Destroy all existing PGPU objects of GPUs that are not currently present in the host. Send a XenAPI alert to notify the user of this fact.
Update the list of dependencies on all PCI objects.
Sync VGPU.currently_attached on all VGPU objects.

Upgrade

For any VMs that have VM.other_config:pci set to use a GPU, create an appropriate vGPU, and remove the other_config option.

Generic PCI Interface

A generic PCI interface exposed to higher-level code, such as the networking and GPU management modules within Xapi. This functionality relies on Xenops.

The PCI module exposes the following functions:

Check whether a PCI device has free (unassigned) functions. This is the case if the number of assignments in PCI.attached_VMs is smaller than PCI.functions.
Plug a PCI function into a running VM.
1. Raise exception if there are no free functions.
2. Plug PCI device, as well as dependent PCI devices. The PCI module must also tell device-specific modules to update the currently_attached field on dependent VGPU objects etc.
3. Update PCI.attached_VMs.
Unplug a PCI function from a running VM.
1. Raise exception if the PCI function is not owned by (passed through to) the VM.
2. Unplug PCI device, as well as dependent PCI devices. The PCI module must also tell device-specific modules to update the currently_attached field on dependent VGPU objects etc.
3. Update PCI.attached_VMs.

Construction and Destruction

VGPU.create:

Check license. Raise FEATURE_RESTRICTED if the GPU feature has not been enabled.
Raise INVALID_DEVICE if the given device number is not “0”, or DEVICE_ALREADY_EXISTS if (indeed) the device already exists. This is a convenient way of enforcing that only one vGPU per VM is supported, for now.
Create VGPU object in the DB.
Initialise VGPU.currently_attached = false.
Return a ref to the new object.

VGPU.destroy:

Raise OPERATION_NOT_ALLOWED if VGPU.currently_attached = true and the VM is running.

- - - -

### Directions
• 1. Quote the passage on PCI and vGPU handling, beginning at the words "Unplug a PCI" and ending after the words "not been enabled.".
• 2. Translate this sentence from the passage on PCI and vGPU handling into Spanish: "This is a convenient way of enforcing that only one vGPU per VM is supported, for now."

### Dataset excerpt

- - - -

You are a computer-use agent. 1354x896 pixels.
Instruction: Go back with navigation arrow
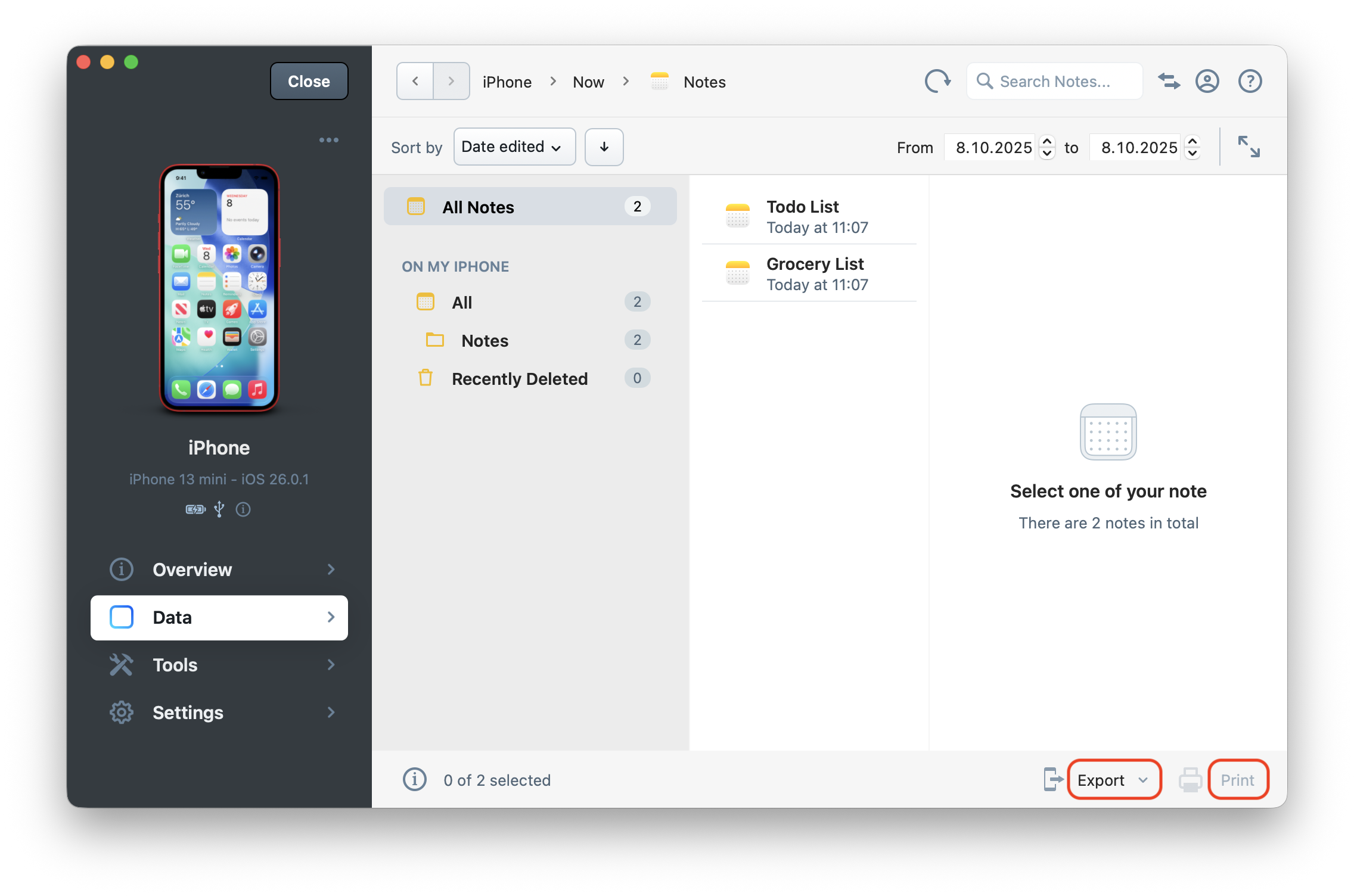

- - - -

### Task results
• 1.
Unplug a PCI function from a running VM.
1. Raise exception if the PCI function is not owned by (passed through to) the VM.
2. Unplug PCI device, as well as dependent PCI devices. The PCI module must also tell device-specific modules to update the currently_attached field on dependent VGPU objects etc.
3. Update PCI.attached_VMs.

Construction and Destruction

VGPU.create:

Check license. Raise FEATURE_RESTRICTED if the GPU feature has not been enabled.

• 2. Esta es una forma práctica de garantizar que, por ahora, solo se admita una vGPU por VM.